From: Christian Szegedy (szegedy@or.uni-bonn.de)
Date: Wed Nov 10 2004 - 05:07:51 MST
Ben Goertzel wrote:
>So I'm wondering if you've thought through any of the details of how to make
>an AI based on mathematical deduction of the form used in contemporary
>theorem-provers, and mathematical optimization of the form used in
>contemporary computer algebra systems.
>
I don't try to pretend being an expert in this area. I do *not* have my own
answer to AI, the Universe and Everything.
However, Hutters and Schmidhubers works are good examples of such
approaches. I do not want to suggest that the "Goedel machine" is
practical (I expressed my critiques on this list), still I think that the
direction is right.
Of course, you are right if you resetrict yourself to "contemporary"
systems,
but I think that several shortcomings of those systems are rooted
in the separation of deduction and optimization.
You seem to differentiate between traditional timeless extact
deduction and more stochastic indeterministic human-like reasoning.

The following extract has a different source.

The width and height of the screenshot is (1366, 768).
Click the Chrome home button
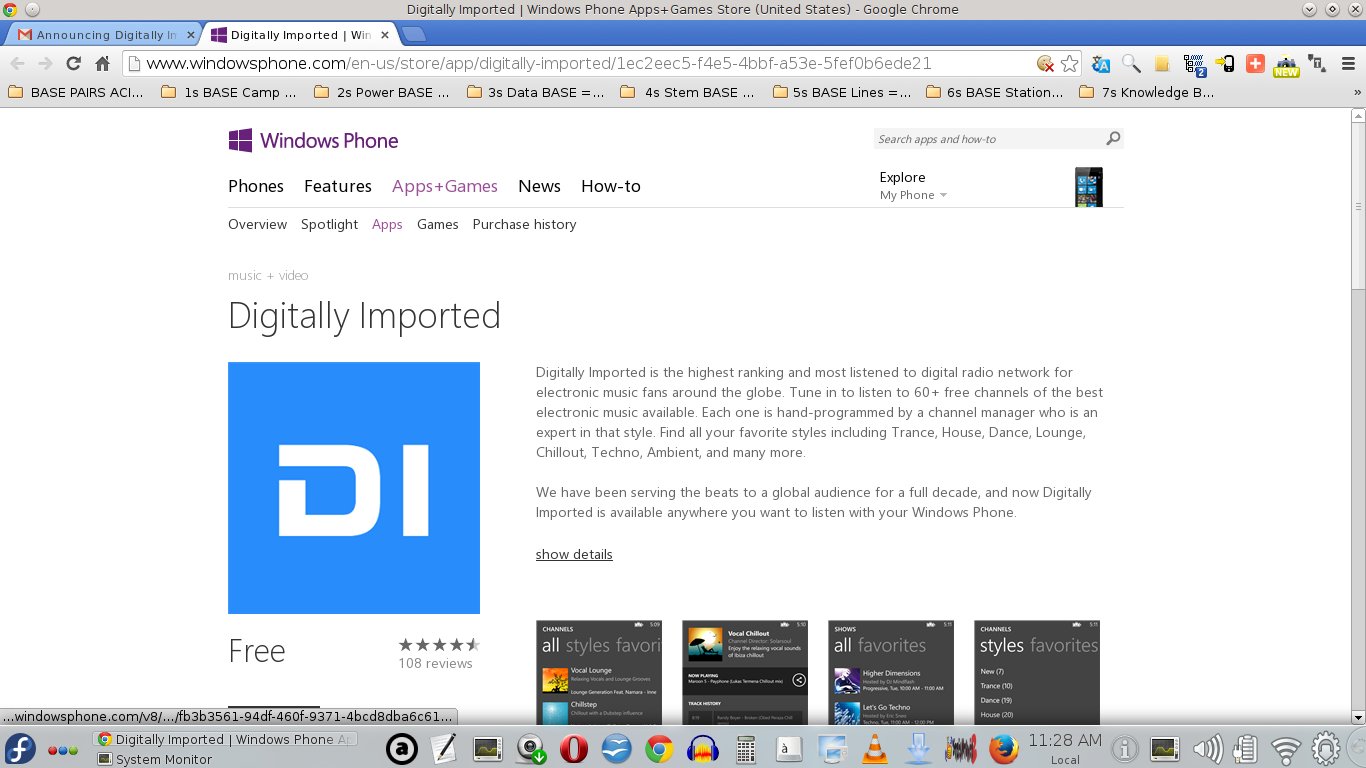pos(102,63)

Of course this distinction is justified to some extent, but I believe that
the latter can be very well formulated in the framework of mathematical
optimization.
For example, if you look at the classical (simple) theory of neural networks
from the optimization point of view, it turnes out that algorithms
based on them mostly perform a special primal-dual subgradient
method based on Lagrangian relaxation. This does not mean that all such
subgradient methods can be described by neural subnetworks.
For practical pupropses, non-neural type subgradient methods are
the base of several successful domain-specific optimization algorithms
on current hardware. Of course, only very few people in the optimization
community associate such methods with neural-networks or AI.
The area of stochastic methods is a very broad and intensively
studied topic in optimization and there are a lot of theoretically
justified combinatorial algorithms based on analytical (continous)
optimization and randomized rounding. This may sound
unspectacular, but in fact, there are extremely tricky ways to apply
such methods without recognizing that one has, in fact, performed
"randomized rounding".
There are other randomized approaches: for example the
famous, deep and surprising PCP-Theorem states that
every mathematical proof can be checked in polynomial
tiime with arbitrary high probability by looking at only a
*constant number* of bits of a sufficiently transformed form of
the proof (the transformation can be performed in polynomial time).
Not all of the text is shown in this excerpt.